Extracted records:
== Segment start ==

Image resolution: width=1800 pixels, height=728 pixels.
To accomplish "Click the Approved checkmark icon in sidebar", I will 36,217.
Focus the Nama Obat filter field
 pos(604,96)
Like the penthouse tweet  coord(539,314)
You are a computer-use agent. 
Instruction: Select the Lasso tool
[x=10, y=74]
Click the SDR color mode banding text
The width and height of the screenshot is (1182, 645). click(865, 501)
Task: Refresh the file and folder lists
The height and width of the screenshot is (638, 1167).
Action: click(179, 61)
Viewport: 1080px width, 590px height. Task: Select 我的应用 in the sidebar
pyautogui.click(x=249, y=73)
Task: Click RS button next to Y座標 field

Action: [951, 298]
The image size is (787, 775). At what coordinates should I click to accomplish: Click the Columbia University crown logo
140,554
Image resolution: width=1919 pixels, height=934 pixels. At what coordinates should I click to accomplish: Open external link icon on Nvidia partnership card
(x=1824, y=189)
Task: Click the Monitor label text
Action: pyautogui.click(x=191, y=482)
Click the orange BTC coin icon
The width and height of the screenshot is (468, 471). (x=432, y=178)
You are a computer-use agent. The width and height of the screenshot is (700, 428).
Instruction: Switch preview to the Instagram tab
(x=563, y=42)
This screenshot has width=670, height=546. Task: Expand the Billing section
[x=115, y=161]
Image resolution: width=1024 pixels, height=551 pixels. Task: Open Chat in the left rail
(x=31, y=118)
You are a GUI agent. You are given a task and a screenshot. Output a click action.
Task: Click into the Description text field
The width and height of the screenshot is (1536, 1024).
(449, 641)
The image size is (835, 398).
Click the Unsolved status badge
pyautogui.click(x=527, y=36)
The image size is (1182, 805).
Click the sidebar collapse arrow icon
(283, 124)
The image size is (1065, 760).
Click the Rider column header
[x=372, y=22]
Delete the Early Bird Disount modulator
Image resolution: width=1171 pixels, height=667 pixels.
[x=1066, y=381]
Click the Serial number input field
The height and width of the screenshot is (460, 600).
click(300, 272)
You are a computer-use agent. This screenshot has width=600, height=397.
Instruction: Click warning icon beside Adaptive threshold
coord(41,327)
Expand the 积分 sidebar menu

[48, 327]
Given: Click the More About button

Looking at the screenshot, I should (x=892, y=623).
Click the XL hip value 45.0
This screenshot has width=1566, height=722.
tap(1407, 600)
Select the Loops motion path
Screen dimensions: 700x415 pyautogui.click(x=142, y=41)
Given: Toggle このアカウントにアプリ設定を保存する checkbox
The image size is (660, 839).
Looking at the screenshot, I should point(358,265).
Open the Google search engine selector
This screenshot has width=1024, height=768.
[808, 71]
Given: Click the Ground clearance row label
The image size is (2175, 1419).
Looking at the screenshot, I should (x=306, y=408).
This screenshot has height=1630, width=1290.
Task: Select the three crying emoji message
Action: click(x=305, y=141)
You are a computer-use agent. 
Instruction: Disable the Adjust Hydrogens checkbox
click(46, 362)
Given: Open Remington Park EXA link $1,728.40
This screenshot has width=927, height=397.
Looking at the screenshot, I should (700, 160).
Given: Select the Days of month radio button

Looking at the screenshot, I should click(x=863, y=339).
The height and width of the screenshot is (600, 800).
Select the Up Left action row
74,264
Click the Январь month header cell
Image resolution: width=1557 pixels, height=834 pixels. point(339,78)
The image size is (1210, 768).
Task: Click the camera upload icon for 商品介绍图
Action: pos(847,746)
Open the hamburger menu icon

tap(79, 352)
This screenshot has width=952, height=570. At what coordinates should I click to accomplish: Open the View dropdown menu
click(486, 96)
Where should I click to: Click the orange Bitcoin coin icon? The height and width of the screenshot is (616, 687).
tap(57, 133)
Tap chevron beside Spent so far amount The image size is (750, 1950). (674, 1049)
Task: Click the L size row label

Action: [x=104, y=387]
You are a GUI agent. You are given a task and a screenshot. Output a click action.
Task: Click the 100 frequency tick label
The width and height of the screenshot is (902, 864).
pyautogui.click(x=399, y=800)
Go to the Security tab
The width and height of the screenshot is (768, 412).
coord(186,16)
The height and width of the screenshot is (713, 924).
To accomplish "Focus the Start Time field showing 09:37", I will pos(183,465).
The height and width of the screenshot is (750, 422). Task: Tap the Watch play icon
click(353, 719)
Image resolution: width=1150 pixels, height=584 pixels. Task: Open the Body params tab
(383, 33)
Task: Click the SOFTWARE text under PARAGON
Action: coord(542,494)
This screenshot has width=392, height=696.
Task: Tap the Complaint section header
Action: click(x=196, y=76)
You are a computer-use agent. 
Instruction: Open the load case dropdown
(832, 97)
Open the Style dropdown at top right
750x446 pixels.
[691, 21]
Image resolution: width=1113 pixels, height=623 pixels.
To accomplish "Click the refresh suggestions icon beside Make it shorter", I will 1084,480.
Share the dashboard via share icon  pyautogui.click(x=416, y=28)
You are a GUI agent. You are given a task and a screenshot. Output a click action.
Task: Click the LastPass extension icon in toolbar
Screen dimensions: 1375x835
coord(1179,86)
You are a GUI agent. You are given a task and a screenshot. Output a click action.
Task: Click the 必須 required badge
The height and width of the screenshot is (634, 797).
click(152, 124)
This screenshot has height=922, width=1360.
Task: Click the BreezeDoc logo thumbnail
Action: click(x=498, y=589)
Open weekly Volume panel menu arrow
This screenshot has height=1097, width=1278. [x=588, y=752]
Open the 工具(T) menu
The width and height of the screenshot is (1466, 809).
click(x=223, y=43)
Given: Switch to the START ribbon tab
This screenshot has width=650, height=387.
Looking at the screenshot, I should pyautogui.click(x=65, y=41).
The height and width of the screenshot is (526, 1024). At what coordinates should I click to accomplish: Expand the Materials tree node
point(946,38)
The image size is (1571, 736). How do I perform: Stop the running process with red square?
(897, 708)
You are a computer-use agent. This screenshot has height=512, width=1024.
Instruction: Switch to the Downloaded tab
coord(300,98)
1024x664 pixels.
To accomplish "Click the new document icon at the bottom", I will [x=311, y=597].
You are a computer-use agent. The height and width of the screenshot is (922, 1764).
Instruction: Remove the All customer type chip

== Segment end ==

Required action: All of the data above needs to be set down again exactly. Include every line.

Written solution:
Image resolution: width=1800 pixels, height=728 pixels.
To accomplish "Click the Approved checkmark icon in sidebar", I will 36,217.
Focus the Nama Obat filter field
 pos(604,96)
Like the penthouse tweet  coord(539,314)
You are a computer-use agent. 
Instruction: Select the Lasso tool
[x=10, y=74]
Click the SDR color mode banding text
The width and height of the screenshot is (1182, 645). click(865, 501)
Task: Refresh the file and folder lists
The height and width of the screenshot is (638, 1167).
Action: click(179, 61)
Viewport: 1080px width, 590px height. Task: Select 我的应用 in the sidebar
pyautogui.click(x=249, y=73)
Task: Click RS button next to Y座標 field

Action: [951, 298]
The image size is (787, 775). At what coordinates should I click to accomplish: Click the Columbia University crown logo
140,554
Image resolution: width=1919 pixels, height=934 pixels. At what coordinates should I click to accomplish: Open external link icon on Nvidia partnership card
(x=1824, y=189)
Task: Click the Monitor label text
Action: pyautogui.click(x=191, y=482)
Click the orange BTC coin icon
The width and height of the screenshot is (468, 471). (x=432, y=178)
You are a computer-use agent. The width and height of the screenshot is (700, 428).
Instruction: Switch preview to the Instagram tab
(x=563, y=42)
This screenshot has width=670, height=546. Task: Expand the Billing section
[x=115, y=161]
Image resolution: width=1024 pixels, height=551 pixels. Task: Open Chat in the left rail
(x=31, y=118)
You are a GUI agent. You are given a task and a screenshot. Output a click action.
Task: Click into the Description text field
The width and height of the screenshot is (1536, 1024).
(449, 641)
The image size is (835, 398).
Click the Unsolved status badge
pyautogui.click(x=527, y=36)
The image size is (1182, 805).
Click the sidebar collapse arrow icon
(283, 124)
The image size is (1065, 760).
Click the Rider column header
[x=372, y=22]
Delete the Early Bird Disount modulator
Image resolution: width=1171 pixels, height=667 pixels.
[x=1066, y=381]
Click the Serial number input field
The height and width of the screenshot is (460, 600).
click(300, 272)
You are a computer-use agent. This screenshot has width=600, height=397.
Instruction: Click warning icon beside Adaptive threshold
coord(41,327)
Expand the 积分 sidebar menu

[48, 327]
Given: Click the More About button

Looking at the screenshot, I should (x=892, y=623).
Click the XL hip value 45.0
This screenshot has width=1566, height=722.
tap(1407, 600)
Select the Loops motion path
Screen dimensions: 700x415 pyautogui.click(x=142, y=41)
Given: Toggle このアカウントにアプリ設定を保存する checkbox
The image size is (660, 839).
Looking at the screenshot, I should point(358,265).
Open the Google search engine selector
This screenshot has width=1024, height=768.
[808, 71]
Given: Click the Ground clearance row label
The image size is (2175, 1419).
Looking at the screenshot, I should (x=306, y=408).
This screenshot has height=1630, width=1290.
Task: Select the three crying emoji message
Action: click(x=305, y=141)
You are a computer-use agent. 
Instruction: Disable the Adjust Hydrogens checkbox
click(46, 362)
Given: Open Remington Park EXA link $1,728.40
This screenshot has width=927, height=397.
Looking at the screenshot, I should (700, 160).
Given: Select the Days of month radio button

Looking at the screenshot, I should click(x=863, y=339).
The height and width of the screenshot is (600, 800).
Select the Up Left action row
74,264
Click the Январь month header cell
Image resolution: width=1557 pixels, height=834 pixels. point(339,78)
The image size is (1210, 768).
Task: Click the camera upload icon for 商品介绍图
Action: pos(847,746)
Open the hamburger menu icon

tap(79, 352)
This screenshot has width=952, height=570. At what coordinates should I click to accomplish: Open the View dropdown menu
click(486, 96)
Where should I click to: Click the orange Bitcoin coin icon? The height and width of the screenshot is (616, 687).
tap(57, 133)
Tap chevron beside Spent so far amount The image size is (750, 1950). (674, 1049)
Task: Click the L size row label

Action: [x=104, y=387]
You are a GUI agent. You are given a task and a screenshot. Output a click action.
Task: Click the 100 frequency tick label
The width and height of the screenshot is (902, 864).
pyautogui.click(x=399, y=800)
Go to the Security tab
The width and height of the screenshot is (768, 412).
coord(186,16)
The height and width of the screenshot is (713, 924).
To accomplish "Focus the Start Time field showing 09:37", I will pos(183,465).
The height and width of the screenshot is (750, 422). Task: Tap the Watch play icon
click(353, 719)
Image resolution: width=1150 pixels, height=584 pixels. Task: Open the Body params tab
(383, 33)
Task: Click the SOFTWARE text under PARAGON
Action: coord(542,494)
This screenshot has width=392, height=696.
Task: Tap the Complaint section header
Action: click(x=196, y=76)
You are a computer-use agent. 
Instruction: Open the load case dropdown
(832, 97)
Open the Style dropdown at top right
750x446 pixels.
[691, 21]
Image resolution: width=1113 pixels, height=623 pixels.
To accomplish "Click the refresh suggestions icon beside Make it shorter", I will 1084,480.
Share the dashboard via share icon  pyautogui.click(x=416, y=28)
You are a GUI agent. You are given a task and a screenshot. Output a click action.
Task: Click the LastPass extension icon in toolbar
Screen dimensions: 1375x835
coord(1179,86)
You are a GUI agent. You are given a task and a screenshot. Output a click action.
Task: Click the 必須 required badge
The height and width of the screenshot is (634, 797).
click(152, 124)
This screenshot has height=922, width=1360.
Task: Click the BreezeDoc logo thumbnail
Action: click(x=498, y=589)
Open weekly Volume panel menu arrow
This screenshot has height=1097, width=1278. [x=588, y=752]
Open the 工具(T) menu
The width and height of the screenshot is (1466, 809).
click(x=223, y=43)
Given: Switch to the START ribbon tab
This screenshot has width=650, height=387.
Looking at the screenshot, I should pyautogui.click(x=65, y=41).
The height and width of the screenshot is (526, 1024). At what coordinates should I click to accomplish: Expand the Materials tree node
point(946,38)
The image size is (1571, 736). How do I perform: Stop the running process with red square?
(897, 708)
You are a computer-use agent. This screenshot has height=512, width=1024.
Instruction: Switch to the Downloaded tab
coord(300,98)
1024x664 pixels.
To accomplish "Click the new document icon at the bottom", I will [x=311, y=597].
You are a computer-use agent. The height and width of the screenshot is (922, 1764).
Instruction: Remove the All customer type chip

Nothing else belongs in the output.